イラン側の交渉担当者の一人を務めているモハマドバゲル・ガリバフ国会議長は18日夜のテレビ演説で「最終的な議論にはまだ程遠い」と述べ、「交渉では進展はあったが、米国側とは多くの隔たりがあり、いくつかの基本的なポイントが残っている」と説明した。

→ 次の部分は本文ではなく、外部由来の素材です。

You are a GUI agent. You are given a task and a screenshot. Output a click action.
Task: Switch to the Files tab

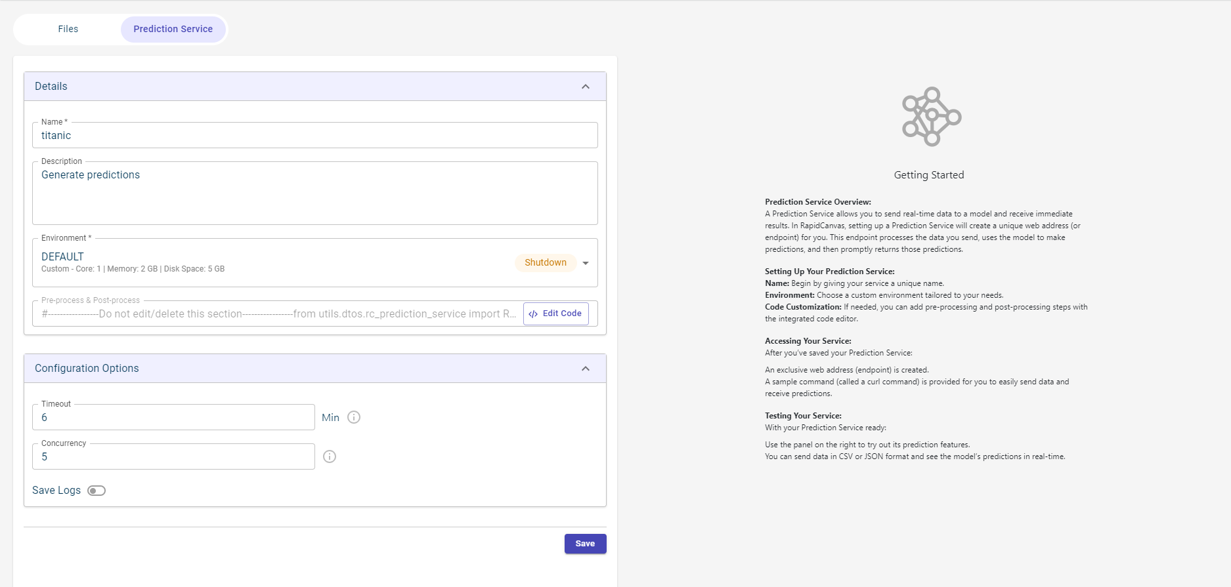(x=68, y=29)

2週間の停戦は22日に終了する予定となっているが、更新される可能性はまだ残されている。

ドナルド・トランプ米大統領も、イランとは「非常に良い会話」が進行中と述べたが、その一方で米国への「脅迫」はしないようイラン政府に警告もしている。

また、イラン側の最近の対応をめぐっては「生意気を言うようになった」とけん制し、米国が「妥協を許さない構え」で臨んでいることを確認した。

イランは17日、世界の石油と液化天然ガスの5分の1が通常通過するホルムズ海峡について、停戦期間中はすべての商船に対して「完全に開放される」と発表した。イスラエルとレバノンが一時停戦で合意したことを受けた措置だった。

この発表は世界市場にも好影響を与え、原油価格は急落した。しかし、トランプ氏が最終的な合意が成立するまで米国のイラン港湾封鎖を続けると主張したことから、イラン側も方針を転換。ガリバフ氏は「米国がイランの港湾封鎖を解除しないのであれば、ホルムズ海峡の交通は確実に制限される」と述べた。

いまだに公に姿を見せていないが、イランの最高指導者、モジタバ・ハメネイ師も「イランの海軍は米国を打ち負かす準備ができている」と書面で表明した。モジタバ師の父親で、元最高指導者のアリ・ハメネイ師は、米国とイスラエルによる初日の攻撃で殺害されている。